--- SUPPLIED INFORMATION ---

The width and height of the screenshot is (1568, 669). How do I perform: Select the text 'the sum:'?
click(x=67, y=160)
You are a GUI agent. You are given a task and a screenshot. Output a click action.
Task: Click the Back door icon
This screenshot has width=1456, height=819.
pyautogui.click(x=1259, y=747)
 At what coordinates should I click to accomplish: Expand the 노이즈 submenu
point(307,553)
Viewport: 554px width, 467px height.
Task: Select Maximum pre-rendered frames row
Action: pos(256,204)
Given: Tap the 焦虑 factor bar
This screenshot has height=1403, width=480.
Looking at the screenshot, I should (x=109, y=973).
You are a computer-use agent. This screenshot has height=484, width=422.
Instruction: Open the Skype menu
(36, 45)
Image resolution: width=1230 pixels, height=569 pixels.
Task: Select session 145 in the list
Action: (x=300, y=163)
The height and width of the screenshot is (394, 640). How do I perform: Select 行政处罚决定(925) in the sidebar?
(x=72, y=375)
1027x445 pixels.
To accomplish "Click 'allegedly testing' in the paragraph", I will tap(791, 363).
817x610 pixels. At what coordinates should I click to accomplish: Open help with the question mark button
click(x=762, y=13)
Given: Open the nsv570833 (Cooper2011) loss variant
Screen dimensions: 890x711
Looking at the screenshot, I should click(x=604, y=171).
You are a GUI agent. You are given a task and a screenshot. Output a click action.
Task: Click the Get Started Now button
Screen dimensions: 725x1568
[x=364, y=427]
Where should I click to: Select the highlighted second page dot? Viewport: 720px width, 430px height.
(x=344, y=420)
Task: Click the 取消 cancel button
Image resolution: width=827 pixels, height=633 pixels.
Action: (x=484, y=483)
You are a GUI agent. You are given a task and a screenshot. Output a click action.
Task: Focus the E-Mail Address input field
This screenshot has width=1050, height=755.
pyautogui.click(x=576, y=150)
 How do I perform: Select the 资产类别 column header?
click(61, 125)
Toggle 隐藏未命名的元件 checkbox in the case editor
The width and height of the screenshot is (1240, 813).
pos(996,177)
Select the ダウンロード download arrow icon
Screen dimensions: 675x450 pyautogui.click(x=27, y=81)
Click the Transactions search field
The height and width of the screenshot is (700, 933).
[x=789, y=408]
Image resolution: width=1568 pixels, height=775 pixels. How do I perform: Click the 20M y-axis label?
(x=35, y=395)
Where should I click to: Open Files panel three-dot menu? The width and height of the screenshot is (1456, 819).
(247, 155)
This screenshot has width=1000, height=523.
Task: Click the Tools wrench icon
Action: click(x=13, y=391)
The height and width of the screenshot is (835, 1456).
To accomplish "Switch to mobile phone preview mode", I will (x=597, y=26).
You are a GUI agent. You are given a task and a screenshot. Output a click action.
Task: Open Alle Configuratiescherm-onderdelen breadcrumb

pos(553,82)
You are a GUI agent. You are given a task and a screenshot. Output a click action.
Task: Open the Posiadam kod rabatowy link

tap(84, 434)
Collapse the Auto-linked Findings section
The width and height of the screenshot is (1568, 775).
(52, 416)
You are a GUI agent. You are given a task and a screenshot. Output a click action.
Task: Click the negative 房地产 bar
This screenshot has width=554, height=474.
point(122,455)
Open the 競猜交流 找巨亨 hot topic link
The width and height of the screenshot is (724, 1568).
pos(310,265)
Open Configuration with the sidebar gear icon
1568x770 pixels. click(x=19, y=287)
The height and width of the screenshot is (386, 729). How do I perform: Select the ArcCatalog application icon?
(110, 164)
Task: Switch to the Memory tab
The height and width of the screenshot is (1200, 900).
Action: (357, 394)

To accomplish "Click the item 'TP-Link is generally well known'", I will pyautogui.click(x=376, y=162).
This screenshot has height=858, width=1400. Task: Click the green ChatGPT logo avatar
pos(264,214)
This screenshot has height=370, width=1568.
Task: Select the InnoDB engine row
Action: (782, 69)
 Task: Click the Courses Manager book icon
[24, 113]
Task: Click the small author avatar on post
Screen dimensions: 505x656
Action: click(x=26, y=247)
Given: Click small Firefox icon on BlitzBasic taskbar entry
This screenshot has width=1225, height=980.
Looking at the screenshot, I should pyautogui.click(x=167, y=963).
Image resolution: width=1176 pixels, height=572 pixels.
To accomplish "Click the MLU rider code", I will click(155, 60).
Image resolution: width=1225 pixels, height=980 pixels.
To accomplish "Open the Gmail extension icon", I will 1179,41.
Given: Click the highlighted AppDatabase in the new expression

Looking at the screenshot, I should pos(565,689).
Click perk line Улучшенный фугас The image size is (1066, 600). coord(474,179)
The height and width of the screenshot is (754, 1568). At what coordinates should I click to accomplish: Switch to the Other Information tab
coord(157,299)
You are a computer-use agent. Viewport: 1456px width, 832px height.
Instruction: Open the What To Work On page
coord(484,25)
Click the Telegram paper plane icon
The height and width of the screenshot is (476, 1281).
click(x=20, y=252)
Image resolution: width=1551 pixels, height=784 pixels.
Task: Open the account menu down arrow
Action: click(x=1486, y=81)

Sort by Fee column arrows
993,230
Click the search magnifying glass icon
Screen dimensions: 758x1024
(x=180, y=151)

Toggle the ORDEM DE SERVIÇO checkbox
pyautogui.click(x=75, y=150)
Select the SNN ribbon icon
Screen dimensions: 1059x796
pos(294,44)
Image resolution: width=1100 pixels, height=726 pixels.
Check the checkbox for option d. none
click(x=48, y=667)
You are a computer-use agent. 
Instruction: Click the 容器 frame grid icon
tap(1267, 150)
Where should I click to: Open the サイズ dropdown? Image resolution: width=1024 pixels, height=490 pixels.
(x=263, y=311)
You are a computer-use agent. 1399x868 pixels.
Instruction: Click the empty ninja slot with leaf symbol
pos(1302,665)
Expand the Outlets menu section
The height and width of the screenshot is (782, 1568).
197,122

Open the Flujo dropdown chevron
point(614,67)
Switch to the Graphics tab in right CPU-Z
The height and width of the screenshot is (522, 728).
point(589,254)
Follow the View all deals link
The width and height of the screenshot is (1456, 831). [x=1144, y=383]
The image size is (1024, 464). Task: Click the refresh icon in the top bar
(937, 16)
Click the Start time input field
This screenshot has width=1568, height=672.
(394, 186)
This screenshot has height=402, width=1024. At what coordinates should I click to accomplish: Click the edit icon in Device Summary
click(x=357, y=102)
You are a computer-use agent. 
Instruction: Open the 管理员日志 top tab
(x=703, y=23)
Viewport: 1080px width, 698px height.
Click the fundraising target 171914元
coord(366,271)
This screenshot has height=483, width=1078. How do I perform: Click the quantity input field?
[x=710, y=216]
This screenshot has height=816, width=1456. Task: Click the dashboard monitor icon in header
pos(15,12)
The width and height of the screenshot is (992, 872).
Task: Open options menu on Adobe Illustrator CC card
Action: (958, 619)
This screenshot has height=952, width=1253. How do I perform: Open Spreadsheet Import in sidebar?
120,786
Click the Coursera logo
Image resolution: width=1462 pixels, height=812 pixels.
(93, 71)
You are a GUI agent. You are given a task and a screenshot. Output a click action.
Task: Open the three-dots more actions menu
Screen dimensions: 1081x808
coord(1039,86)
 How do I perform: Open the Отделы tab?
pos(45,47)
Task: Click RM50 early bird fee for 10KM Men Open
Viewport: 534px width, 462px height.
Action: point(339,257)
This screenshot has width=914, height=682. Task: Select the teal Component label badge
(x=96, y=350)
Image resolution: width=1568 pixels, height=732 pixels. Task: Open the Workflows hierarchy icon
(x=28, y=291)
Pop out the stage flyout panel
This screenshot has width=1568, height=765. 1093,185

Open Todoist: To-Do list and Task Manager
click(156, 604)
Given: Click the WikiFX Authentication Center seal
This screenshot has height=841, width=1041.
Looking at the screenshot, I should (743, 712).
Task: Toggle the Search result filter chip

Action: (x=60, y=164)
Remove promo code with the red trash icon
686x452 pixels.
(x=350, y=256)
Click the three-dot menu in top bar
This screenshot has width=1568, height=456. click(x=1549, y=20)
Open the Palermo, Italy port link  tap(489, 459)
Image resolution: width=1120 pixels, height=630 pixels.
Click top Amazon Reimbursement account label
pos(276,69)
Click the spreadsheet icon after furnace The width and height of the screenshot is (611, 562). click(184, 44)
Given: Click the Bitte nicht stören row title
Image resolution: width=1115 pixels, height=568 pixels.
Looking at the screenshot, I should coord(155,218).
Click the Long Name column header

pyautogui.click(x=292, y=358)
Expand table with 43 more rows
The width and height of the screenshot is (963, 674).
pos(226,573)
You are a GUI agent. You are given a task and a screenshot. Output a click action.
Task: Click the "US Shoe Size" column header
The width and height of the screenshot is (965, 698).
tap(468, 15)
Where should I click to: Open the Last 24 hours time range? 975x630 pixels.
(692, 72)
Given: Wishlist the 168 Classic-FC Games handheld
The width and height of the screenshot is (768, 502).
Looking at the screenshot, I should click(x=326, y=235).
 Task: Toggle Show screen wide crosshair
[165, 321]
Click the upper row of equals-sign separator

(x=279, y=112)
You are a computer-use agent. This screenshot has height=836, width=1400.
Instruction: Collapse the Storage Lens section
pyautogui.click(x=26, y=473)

---

# WHAT IS BEING ASKED:
Copy out the rows above word for word, everything from the line containing "Select the SNN ribbon icon" down to the line containing "(x=263, y=311)", including both of those lines.

# EXERCISE OUTPUT:
Select the SNN ribbon icon
Screen dimensions: 1059x796
pos(294,44)
Image resolution: width=1100 pixels, height=726 pixels.
Check the checkbox for option d. none
click(x=48, y=667)
You are a computer-use agent. 
Instruction: Click the 容器 frame grid icon
tap(1267, 150)
Where should I click to: Open the サイズ dropdown? Image resolution: width=1024 pixels, height=490 pixels.
(x=263, y=311)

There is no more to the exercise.